見せるも何も、また会う約束をしたわけでもないし、よく考えたら、名前も歳も、どこに住んでいるのかも知らない人じゃないか。

僕がねえさんのことを何も知らないように、ねえさんも僕のことを何も知らない。

それなのになぜ、ねえさんはあんなにも僕の心を温かくしてくれたんだろう?

僕はなぜ、こんなにもねえさんのことを考えているんだろう?

なんだか無性に、ねえさんに会いたい。




土曜日はお昼前に目が覚めた。

まだ慣れない仕事のせいで疲れていたのか、それとも夕べの合コンでのダメージからか、外に出る気にはなれず部屋にこもって過ごした。

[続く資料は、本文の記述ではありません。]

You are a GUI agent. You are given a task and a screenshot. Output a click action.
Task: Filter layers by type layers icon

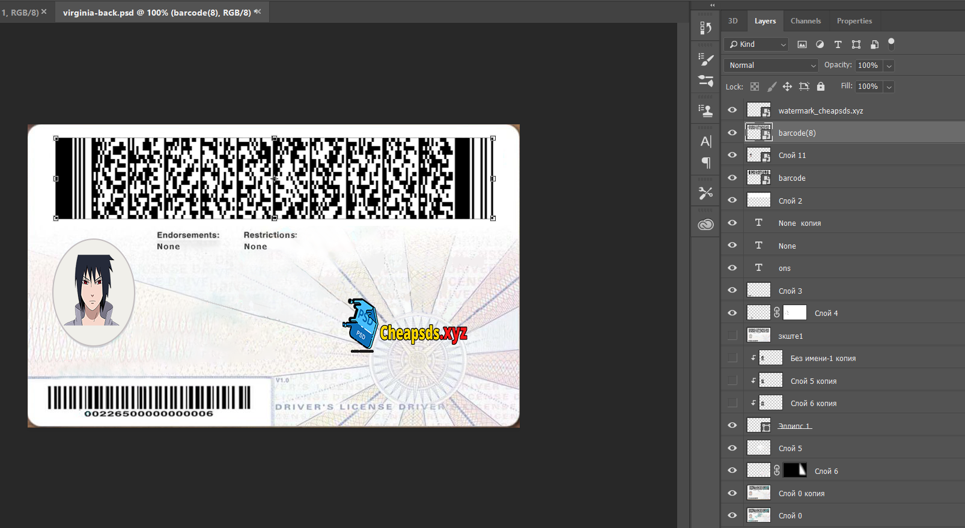tap(838, 44)
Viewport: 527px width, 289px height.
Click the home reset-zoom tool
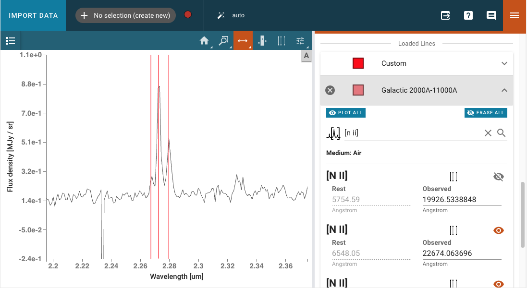(x=204, y=41)
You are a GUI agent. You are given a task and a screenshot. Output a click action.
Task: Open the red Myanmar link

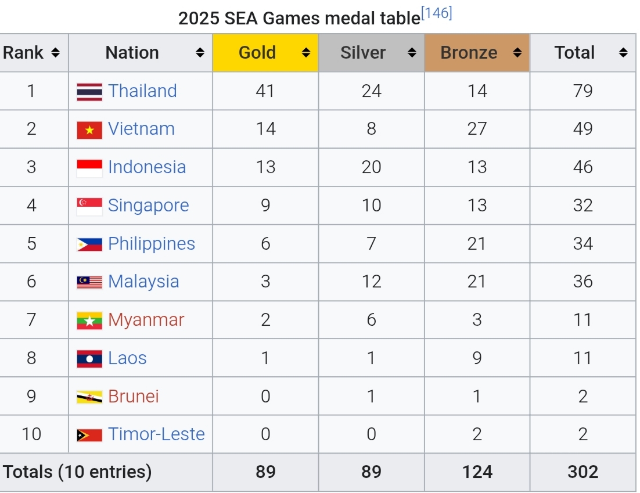[146, 320]
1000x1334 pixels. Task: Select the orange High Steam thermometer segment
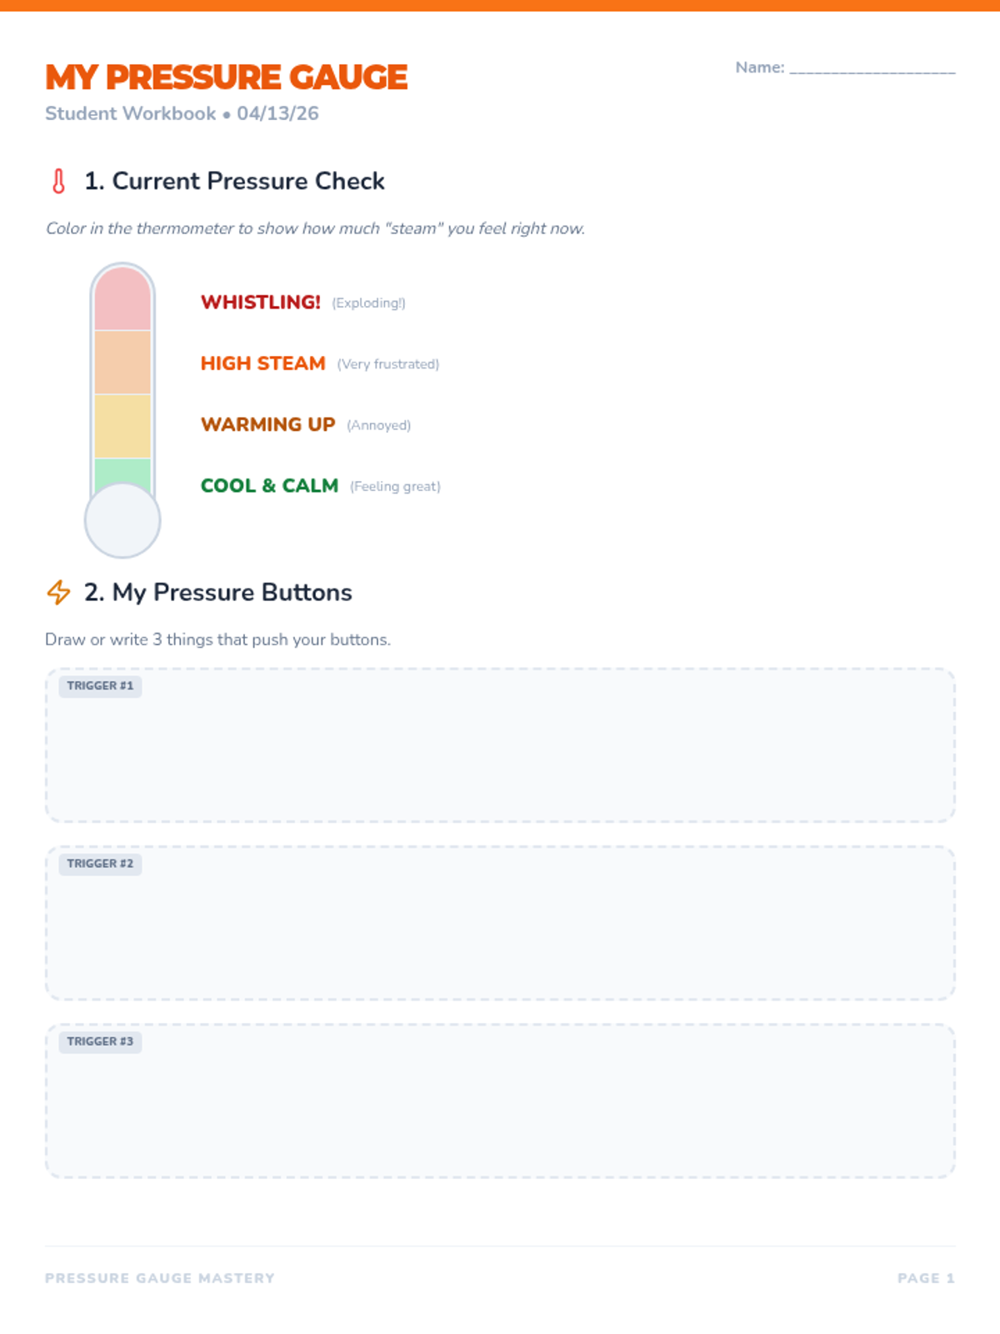[x=123, y=363]
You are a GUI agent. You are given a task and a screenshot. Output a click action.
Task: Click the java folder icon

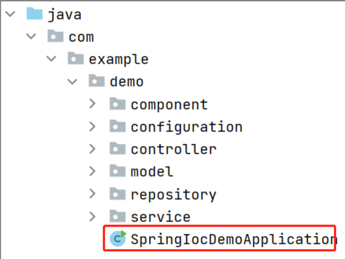[35, 14]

昼下がり、退屈しのぎにつけたテレビからは競馬中継が流れている。

ねえさんは今日も競馬場にいるだろうか。

おじさんとパドックで会った時、週末一番長い時間を共にするのはおじさんだとねえさんは言っていた。


夕べ僕は、無性にねえさんに会いたいと思った。

けれど、ねえさんに会ったからと言って、何になるだろう?

情けない僕を抱きしめて慰めて下さいとでも言うつもりなのか?

それこそ情けないじゃないか。

ねえさんだって大人の女の人だ。

僕のことなんて、頼りない弟とか、弱くて放っておけない仔犬くらいにしか思ってないだろう。

ねえさんはきっと、たった一日競馬場で一緒にいただけの僕のことなんて、すぐに忘れちゃうんだろうな。

それでも会いたいと思うのは、なぜだろう?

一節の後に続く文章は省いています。